It wasn't too long ago that the Pennsylvania Federation of Dog Clubs, which represents AKC breeders here, barred members from selling to pet stores and supported efforts to crack down on puppy mills.
But by the time the general public got behind Gov. Rendell'spush to set standards for high volume breeders (it was in fact the seizure of 336 dogs from a filthy kennel owned by AKC breeder Michael Wolf of Chester County in 2006 that sparked the first major outcry in Pennsylvania) the AKC was siding with some of the worst kennel operators in the state - most of whom are no longer in business thanks to the new law.
As enforcement efforts mounted, time and time again AKC breeders here as elsewhere were cited for running illegal kennels and animal cruelty.
In case after case, reported in this blog, no AKC breeder has spoken out to me against abusive and neglectful conditions, even after breeders were convicted. Nor did they express compassion for the voiceless victims, even as cash-strapped rescues and shelter groups mobilized to save them.
Worse, animal advocates say, the AKC, in its quest for registration dollars, is actively courting puppy mills with appearances at events and big ads in the industry publication, Kennel Spotlight.
Last summer the Humane Society of the United States released a report calling on the American Kennel Club to reverse course and support efforts to protect dogs from the worst abuses at puppy mills.

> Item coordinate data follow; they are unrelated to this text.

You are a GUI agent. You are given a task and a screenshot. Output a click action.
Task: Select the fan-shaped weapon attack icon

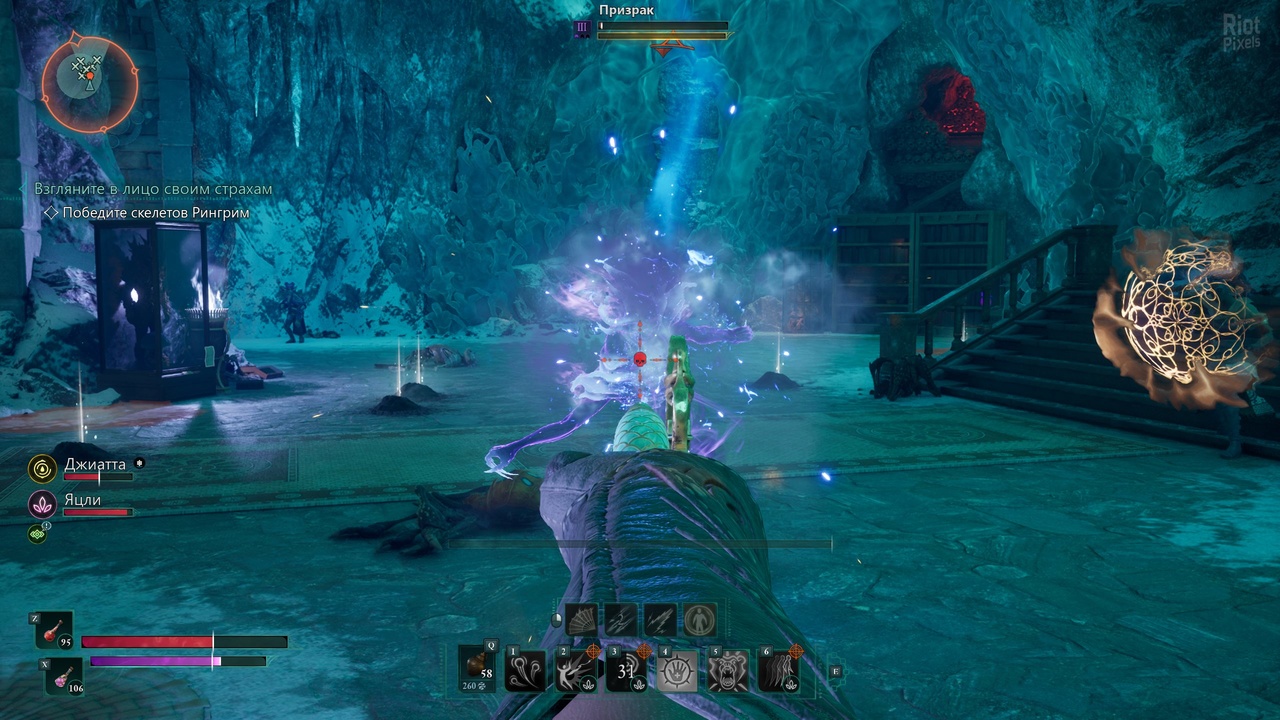(581, 620)
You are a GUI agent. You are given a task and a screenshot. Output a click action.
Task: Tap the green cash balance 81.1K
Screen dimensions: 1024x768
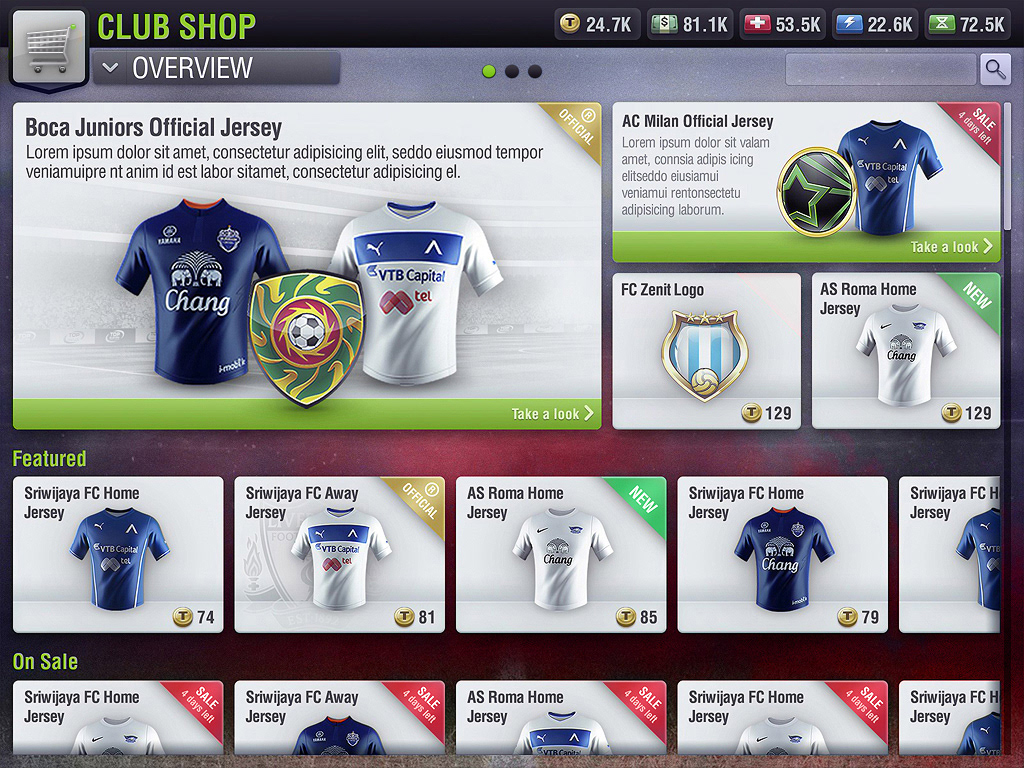coord(690,24)
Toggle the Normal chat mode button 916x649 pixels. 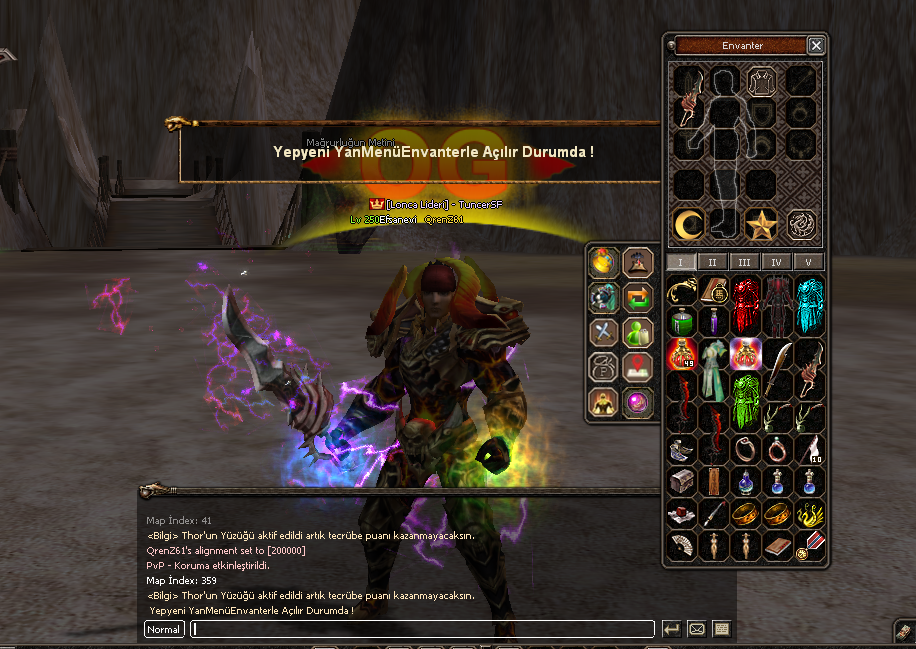pos(164,629)
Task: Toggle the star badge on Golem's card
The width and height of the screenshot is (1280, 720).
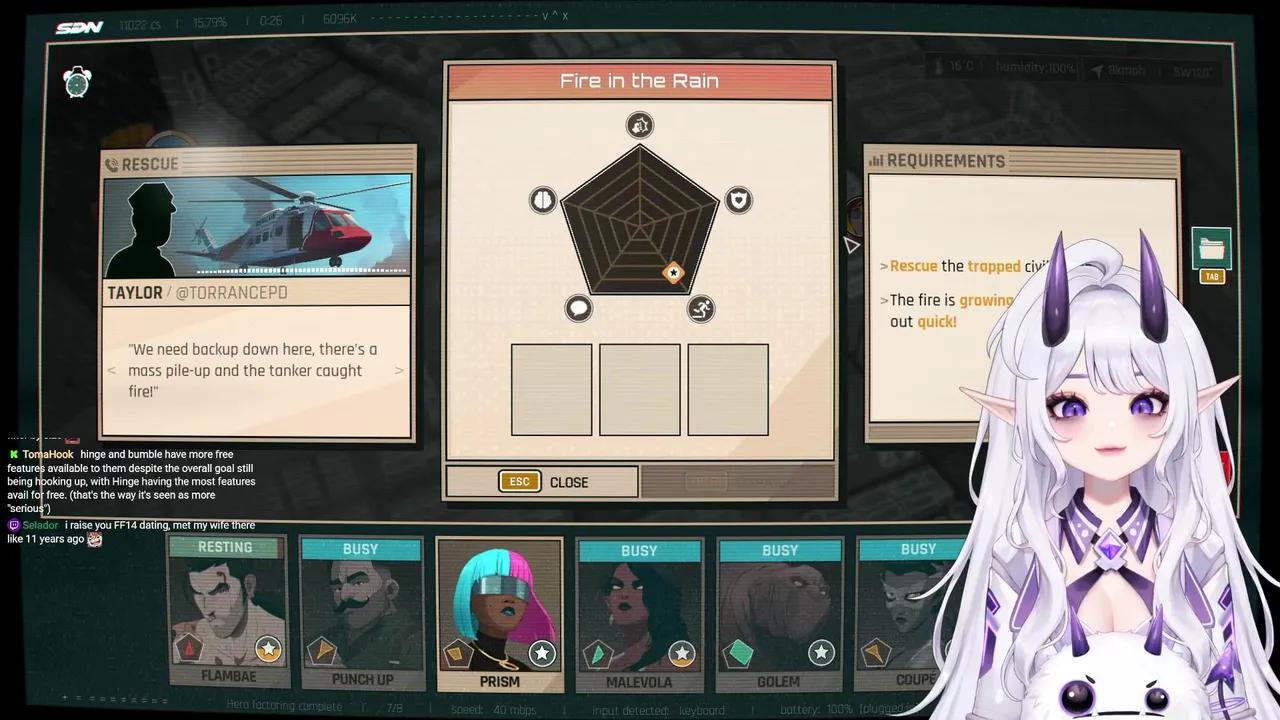Action: tap(821, 653)
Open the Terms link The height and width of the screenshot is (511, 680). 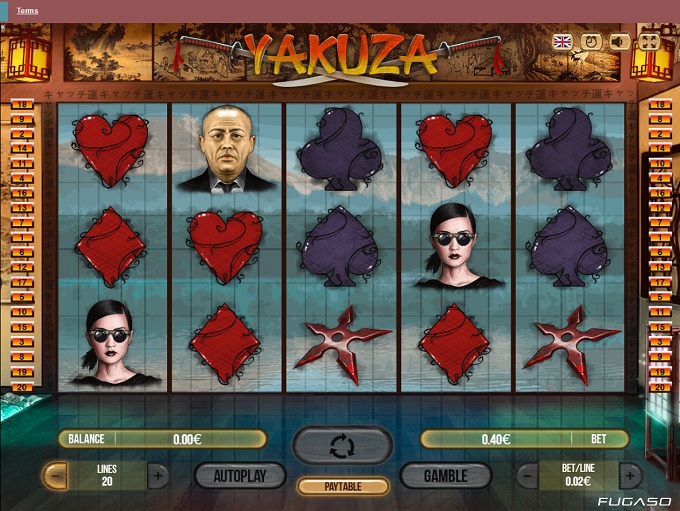click(28, 10)
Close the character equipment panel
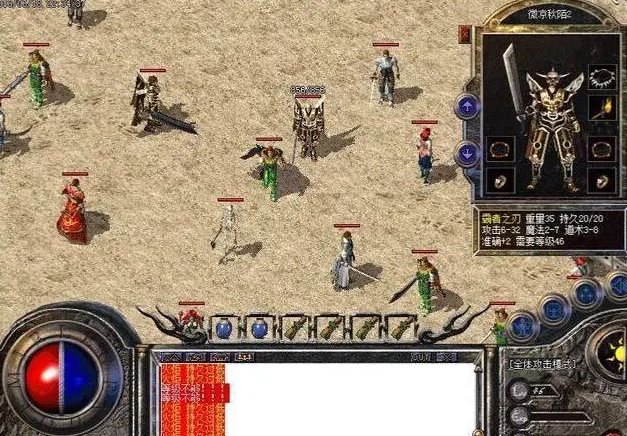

The report also criticizes AKC for pandering to the interests of large-scale, commercial breeding facilities rather than serving smaller-scale, high-quality breeders who make up the majority of AKC.
Just last month ahead of the AKC National Championships, HSUS again urged the AKC to take a stand against puppy mills after the conviction of a Montana breeder in one of the largest cases of AKC puppy mill abuse in history.
At the 2009 AKC National Championships, at least one of the dogs competing was bred by that AKC breeder, Mike Chilinski, who argued that his kennel had been subject to AKC inspections. Law enforcement officers testified they found about eight dead adult dogs and numerous dead puppies on the breeder’s property, and dozens of his surviving dogs were severely malnourished. Records show that 145 of the 161dogs rescued from the property were underweight, with many severely undernourished.
In November two AKC breeders from Monroe County, in northeastern Pennsylvania were convicted of animal abuse after 54 dogs and 20 miniature horses, many of them sick and starving, all living in squalor. Julie Forsyth and Dan Sweeny, who had a prior animal cruelty conviction in Florida, also were found been running an illegal kennel - two years after they were warned by Pennsylvania dog law officials to downsize or get a license.
Yet today, Forsyth remains under "temporary referral" status, according to an AKC spokeswoman, which means that the person "should not breed, sell, or transfer dogs with the expectation AKC paperwork will be provided."
Among the legislation the AKC is opposing in Pennsylvania and elsewhere is one that would require those charged with animal cruelty to either relinquish their animals or pay for the cost of their care during the legal proceedings.